Records to process -

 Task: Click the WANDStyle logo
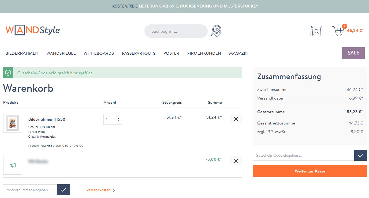(x=32, y=30)
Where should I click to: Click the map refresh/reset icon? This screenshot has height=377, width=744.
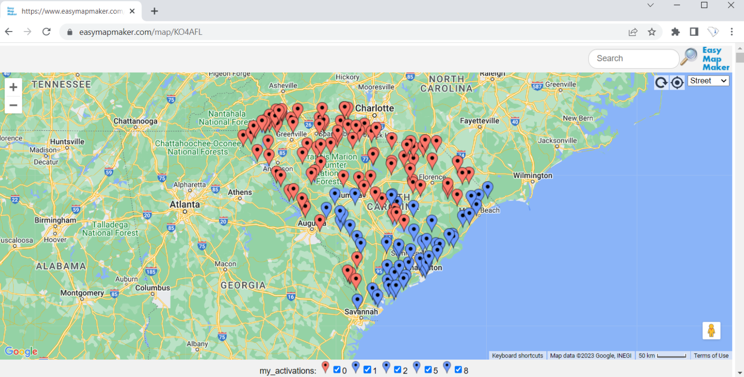[x=661, y=82]
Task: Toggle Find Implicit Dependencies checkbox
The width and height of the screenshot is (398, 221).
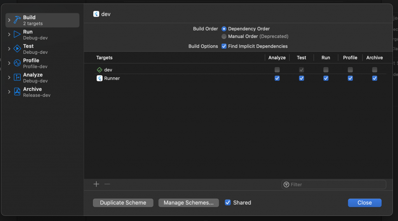Action: click(x=224, y=46)
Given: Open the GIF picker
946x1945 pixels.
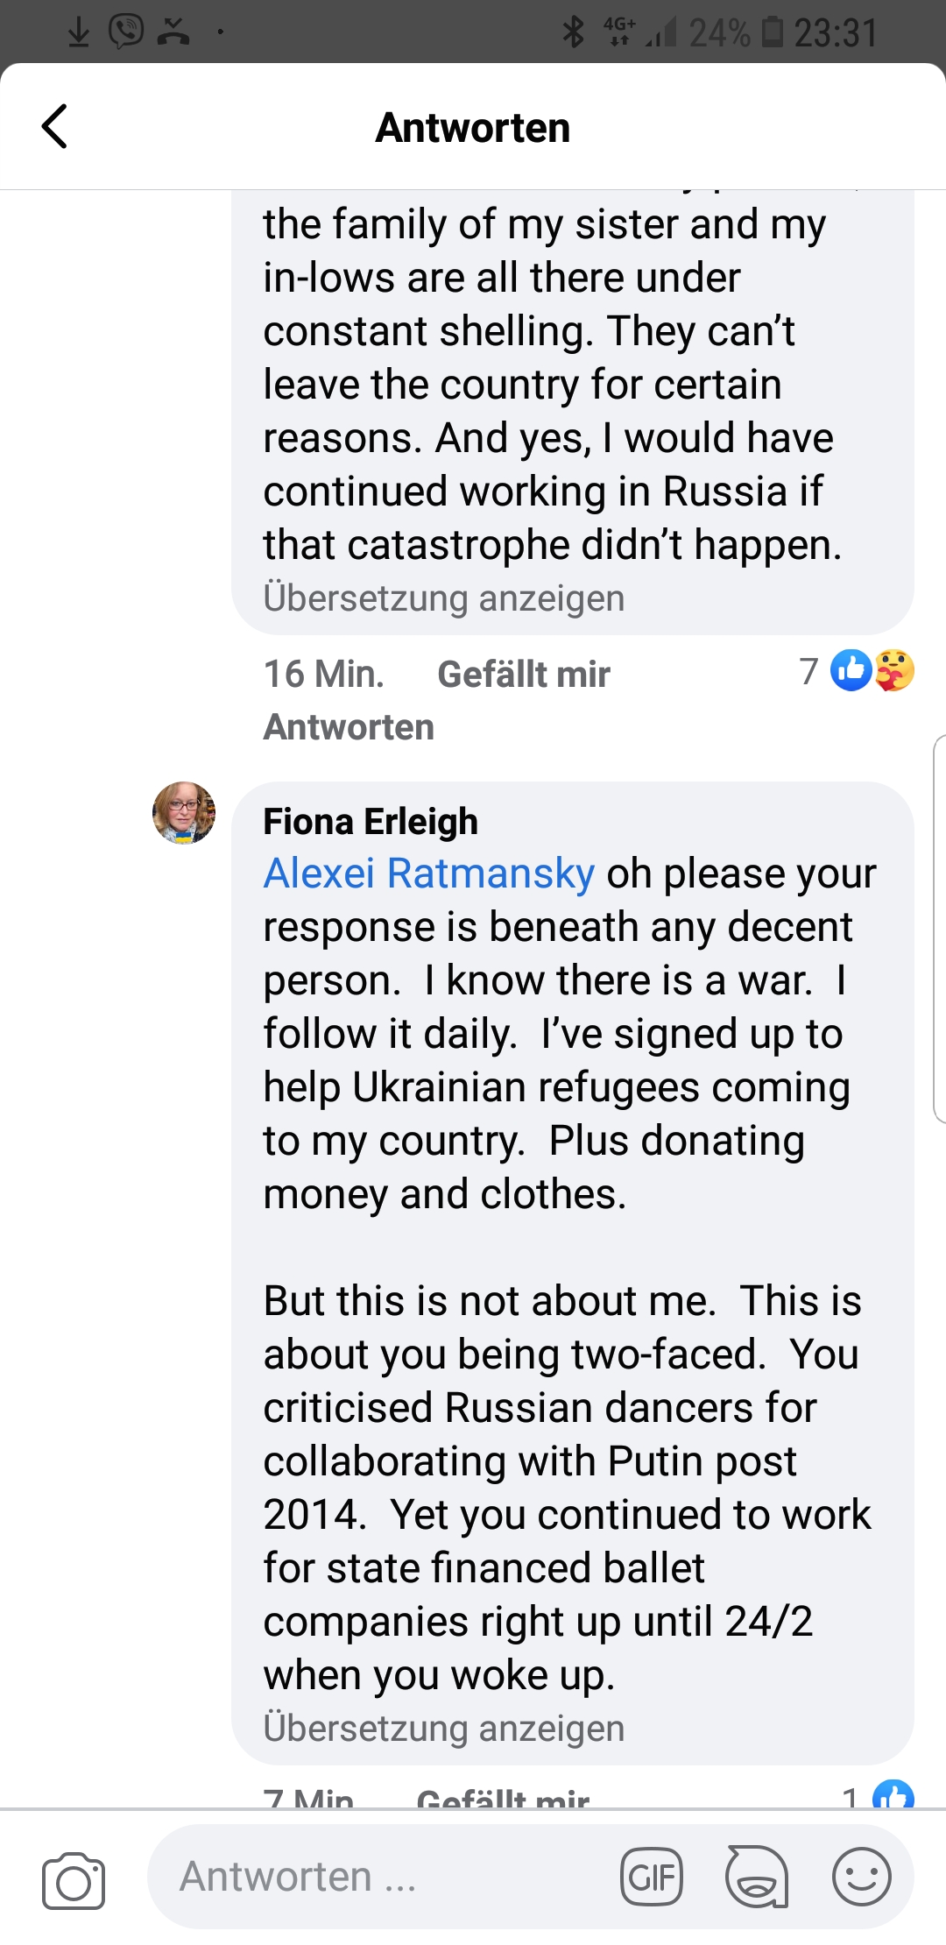Looking at the screenshot, I should 652,1877.
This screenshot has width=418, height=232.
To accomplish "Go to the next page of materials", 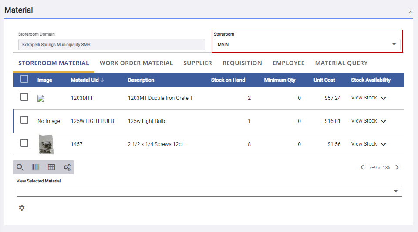I will click(x=397, y=167).
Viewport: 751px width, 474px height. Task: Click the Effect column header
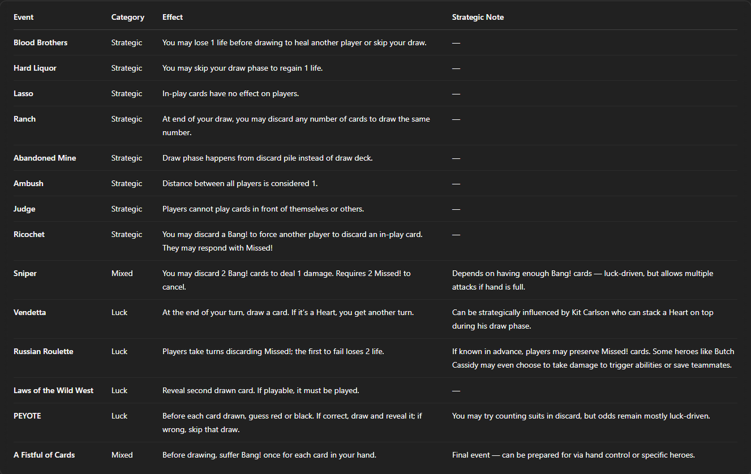(173, 17)
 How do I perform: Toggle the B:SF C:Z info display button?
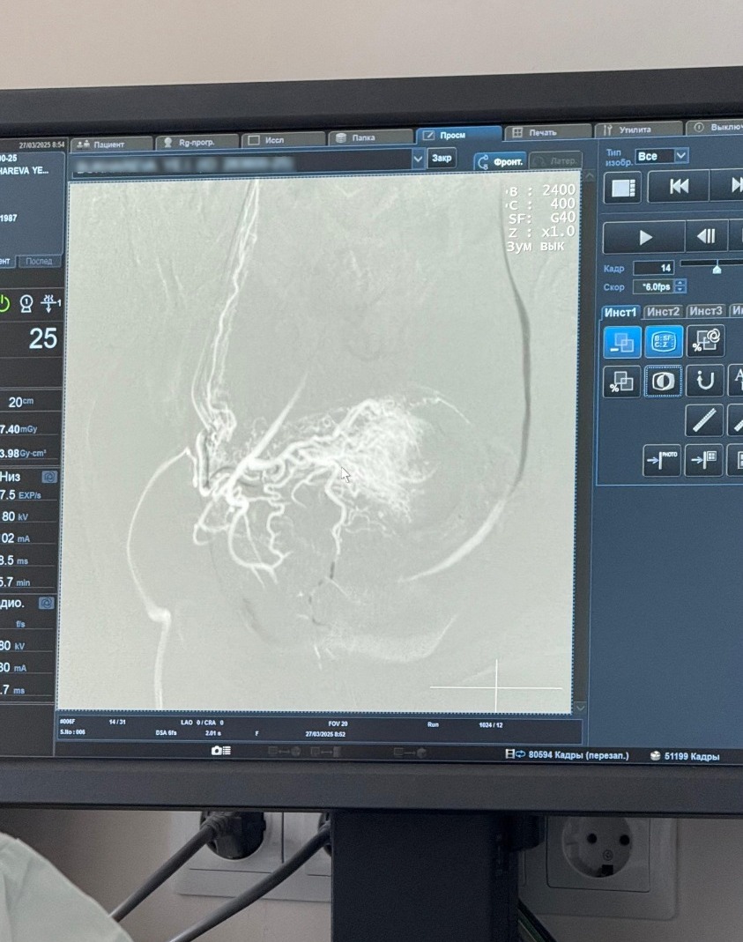pyautogui.click(x=663, y=341)
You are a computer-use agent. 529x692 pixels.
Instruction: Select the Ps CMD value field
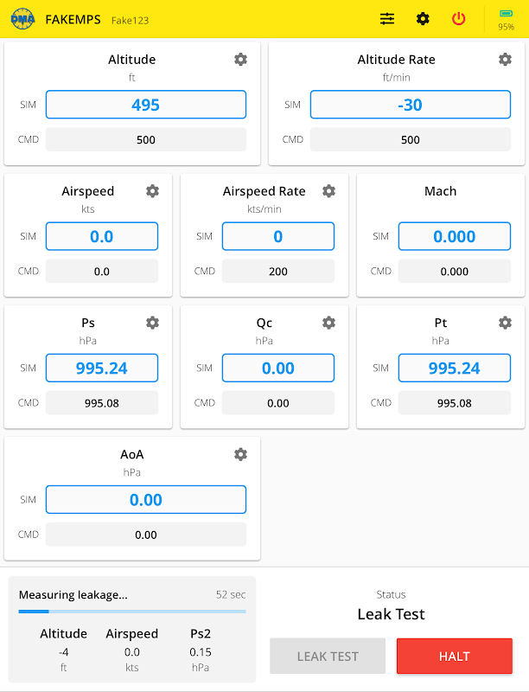pos(102,402)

Exercise brief - Each line from the line containing "You are a computer-use agent. 529x692 pixels." through the last line above must be written out exactly, and every picture must be omitted.

Solved problem -
You are a computer-use agent. 529x692 pixels.
Instruction: Select the Ps CMD value field
pos(102,402)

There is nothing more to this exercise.